Today, David and Tereasa don’t see themselves as the owners of Camp Wandawega. They never really have. “We’re more like stewards or caretakers,” David says, hoisting their daughter, Charlie, up on his shoulders. “Camp is in our care right now, but someday it will pass to someone else, and we just want to make sure there are people who can look back, like I can, and have great memories of this place. The more people that are connected to the history and traditions here, the more likely it will be looked after long term.”
“We’d like to think this place will be here forever,” Tereasa adds, “and we’re just the most current cast of characters that have been put in charge of this strange and wonderful place. And if we’re not adding a little crazy here and there, well then we’re not very good camp counselors, are we?
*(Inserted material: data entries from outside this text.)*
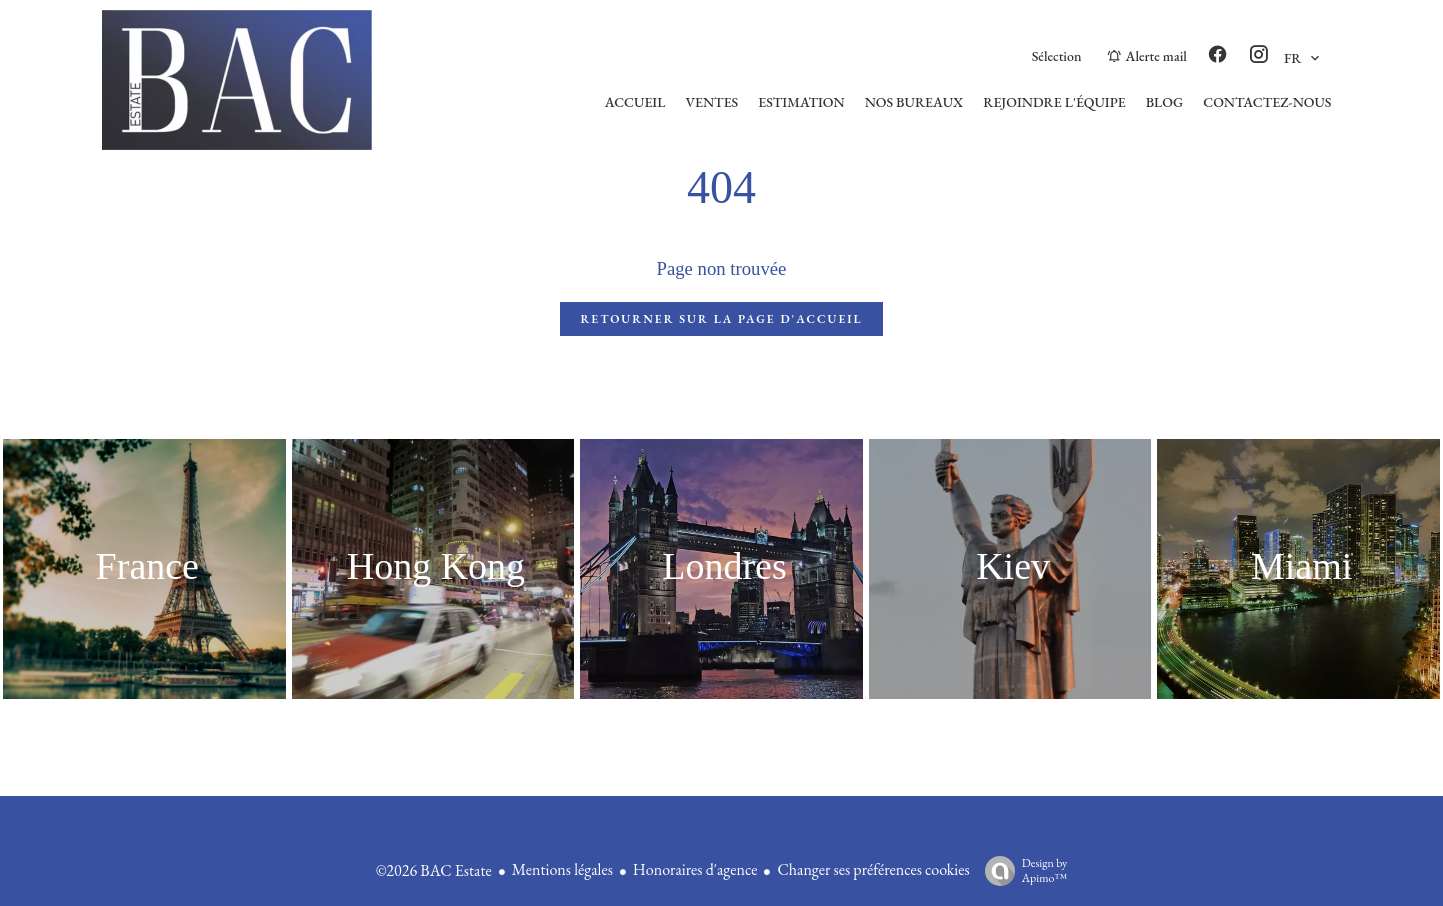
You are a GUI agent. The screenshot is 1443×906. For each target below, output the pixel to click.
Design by (1021, 870)
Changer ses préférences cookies (873, 869)
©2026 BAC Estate (434, 870)
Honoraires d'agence (695, 869)
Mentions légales (562, 869)
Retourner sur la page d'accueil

It’s a mid-summer evening at Camp Wandawega and David is carefully pushing Charlie on the camp’s rope swing. Higher, she calls out, higher, Daddy, higher. And, in our digital age, it’s incredible how refreshing it is to see a child enjoying the pendulum thrill of an outdoor swing; just an old tree branch, a bit of rope, and a little girl learning to fly. But it’s these kinds of moments David and Tereasa treasure most. And they have seen it a hundred times by now—boys and girls of all ages who come to camp and rediscover the grand magic of small things: the joy of angler’s sunrise catch, the audacity of an icy outdoor shower, or the wonder of watching a sky full of fireflies materialize into being. This is why they keep the inn. Why they keep camp alive.
If it were December, it would have already been dark for a few hours, but in mid-summer, the day lingers slowly on its way toward dusk. And the long dark of night may, eventually, cover the old place. But not just yet. It’s the golden hour at Camp Wandawega, and so there’s still enough time to walk the lake’s edge awhile, or mess about in a canoe, or play a game of checkers up in the treehouse, or take another ride on the swing. Still plenty of time today to make a new memory. To stir up some trouble. To discover the unexpected.
Yep, it’ll still be a long while before the sun sets at Camp Wandawega. Before they finally close the books on “our place.”